## [TÂCHE À RÉALISER]
Citez mot pour mot le texte sur l'amour, de « Quels critères, quels » jusqu'à « de goût, d’éducation. » inclus.

## [SOURCE]
———
Comment sait-on qu'on aime ?
Quels critères, quels signes nous assurent que nous aimons vraiment ? Si, comme Jean Cocteau, nous pensons qu’il n’y a pas d’amour, mais seulement des "preuves d’amour", qu’est-ce qui, dès lors, fait preuve ?
La fidélité ? Non. La fidélité est affaire de tempérament, d’éthique personnelle, de rapport au corps, mais ne prouve rien quant à l’amour que l’on ressent ou non pour son conjoint. Nous savons bien que le désir sexuel pour une personne peut tomber et l’amour, rester. La mémoire des dates anniversaires ? L’offrande de cadeaux ? Le désir de passer le plus de temps possible avec l’autre ? Non plus, car, là aussi, il est plus question de caractère, de goût, d’éducation.
Le bouleversement
Alors, comment savons-nous que nous aimons ? « Tout d’abord, il ne faut
pas confondre l’état amoureux et l’amour, explique l’écrivain Michel
Cazenave (auteur d’ "Histoire de la passion amoureuse”, Lebaud, 2001).
Au début, ils se présentent de la même façon, une sorte de
bouleversement de l’être tout entier dont la Phèdre de Racine rend
compte par ces quelques mots : “Je le vis, je rougis, je pâlis à sa
vue.” » Cet état paroxystique et un peu théâtral, les neurologues et
les psychiatres l’assimilent aux névroses obsessionnelles. Il dure six
mois, un an maximum.
« C’est ensuite qu’apparaît la vérité du sentiment, poursuit Michel Cazenave. Quand cet emballement se métamorphose, on se rend compte alors que ce qui est important pour nous n’est plus notre petite personne et le plaisir que nous tirons de notre partenaire, mais l’autre, devenu indispensable comme s’il détenait notre principe vital. »
Le temps nous révélerait donc s’il s’agit ou non d’amour. Mais quelles autres preuves encore ?
———
## [LISTE DES DONNÉES]
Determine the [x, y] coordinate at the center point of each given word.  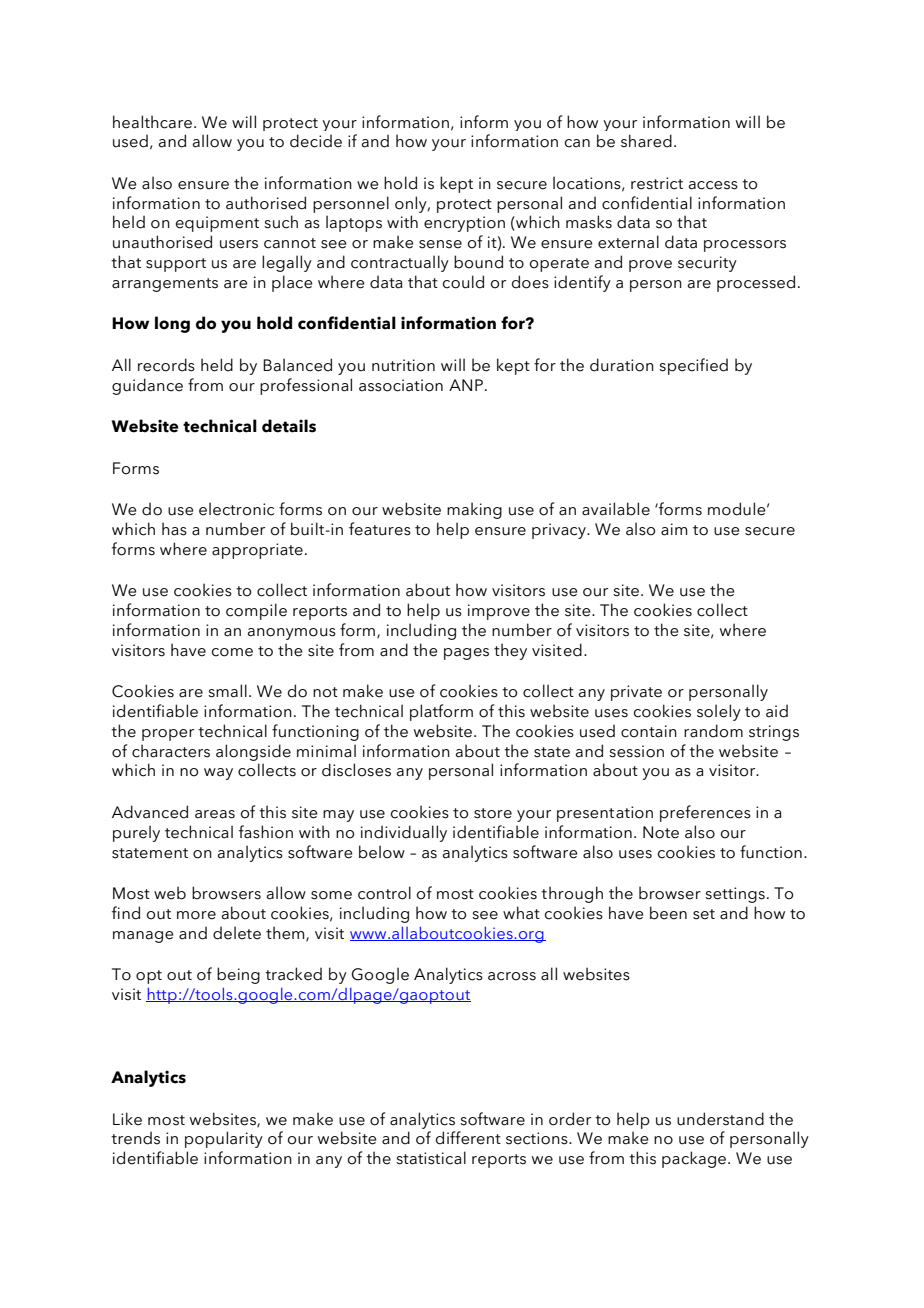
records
———
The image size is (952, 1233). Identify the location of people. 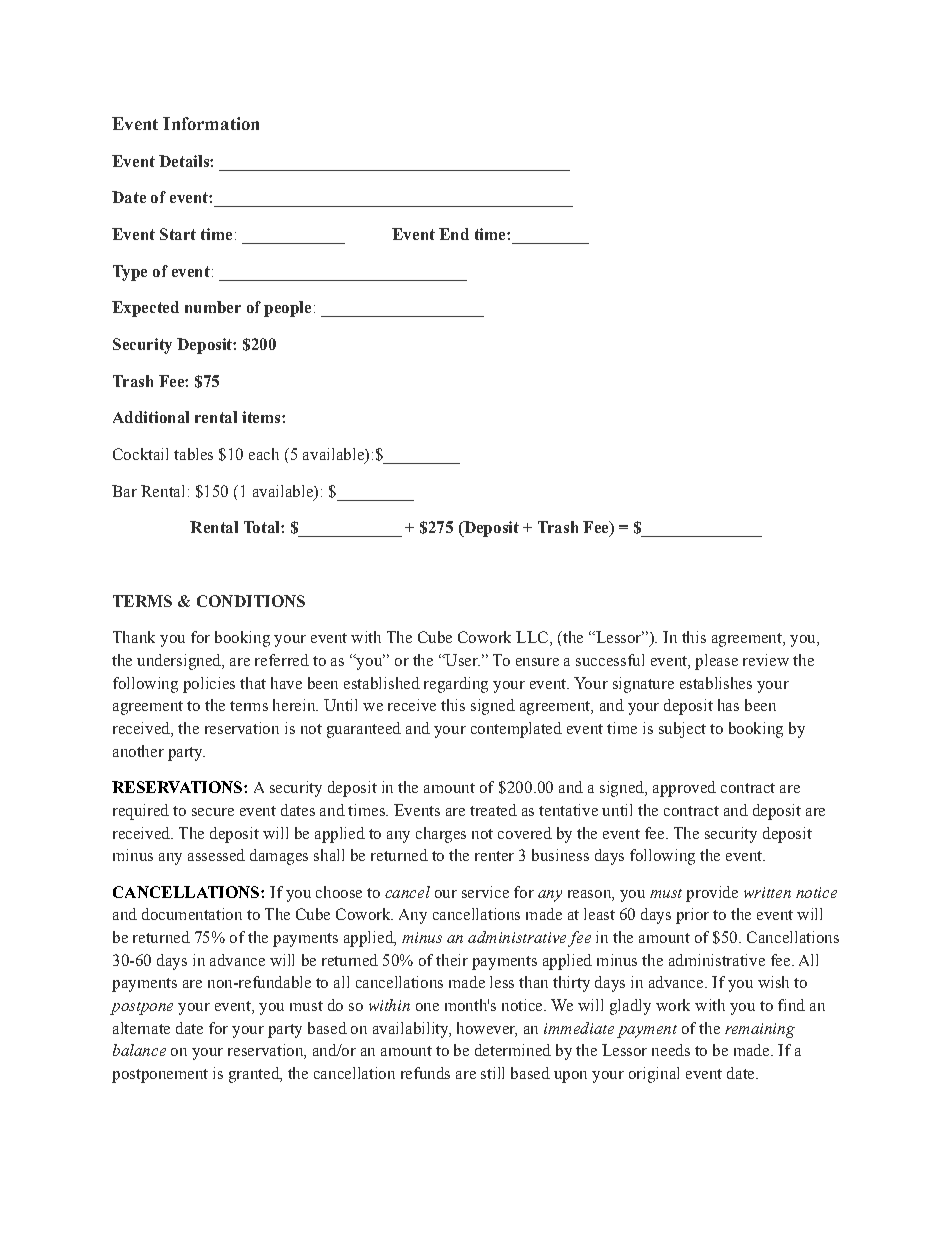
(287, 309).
———
## [SOLUTION PROPOSÉE]
Quels critères, quels signes nous assurent que nous aimons vraiment ? Si, comme Jean Cocteau, nous pensons qu’il n’y a pas d’amour, mais seulement des "preuves d’amour", qu’est-ce qui, dès lors, fait preuve ?
La fidélité ? Non. La fidélité est affaire de tempérament, d’éthique personnelle, de rapport au corps, mais ne prouve rien quant à l’amour que l’on ressent ou non pour son conjoint. Nous savons bien que le désir sexuel pour une personne peut tomber et l’amour, rester. La mémoire des dates anniversaires ? L’offrande de cadeaux ? Le désir de passer le plus de temps possible avec l’autre ? Non plus, car, là aussi, il est plus question de caractère, de goût, d’éducation.